1

I have a table with around 50 million rows.

Tablename: iddetails

Columns: nid, mid, pid, cid

Unique Key : Combination of mid, pid, cid columns

I need to load this data unto java application and perform search operations

My approach: Represent the data as a List of Maps.

List<Map<String, Long>> mList = new ArrayList<>();

To Search for any of mId, pId, cId and retrieve the nId

for (Map<String, Long> mp : mList) {
if(mp.get("pId")==99999) {
    System.out.println("nId : "+mp.get("nId"));
    System.out.println("mId : "+mp.get("mId"));
    System.out.println("pId : "+mp.get("pId"));
    System.out.println("cId : "+mp.get("cId"));
    break;
}
}

This solution is working.

But I want to know is: Are there any better approaches than this, performance wise.
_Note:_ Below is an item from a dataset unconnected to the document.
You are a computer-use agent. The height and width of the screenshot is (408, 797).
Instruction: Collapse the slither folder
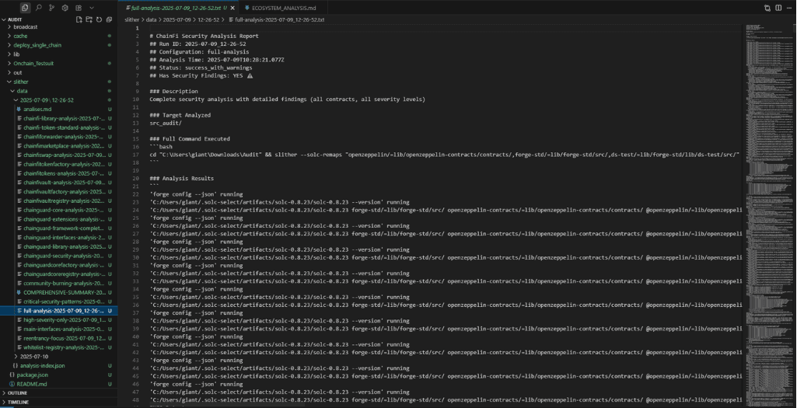[23, 82]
Edit: nId, instead of name.

MChiru
  • 79
  • 7
  • Why don't you write a query with a `WHERE pid = 99999` ? That would be the most efficient way rather than loading the whole database from your code... – assylias Oct 31 '19 at 11:38
  • I need to process large volumes of records and have to fill the missing fields by getting this data. I feel, if you have sufficient memory, search of local data is better than a dB query for each record – MChiru Oct 31 '19 at 12:54
  • In most situations, it's better to use queries to do database stuff rather than load the data, manipulate it and write it back to the DB. For example you mention filling the missing fields - you may be able to do that with a query (depending on your DB) which will most likely be much more efficient. – assylias Oct 31 '19 at 19:34

3 Answers3

1

In you example you are looping over 50 mln list entries when searching, which is definitely not the fastest approach. If you understand how the data is accessed you can speed the process up, just like you would normally do by adding the right index to a database table.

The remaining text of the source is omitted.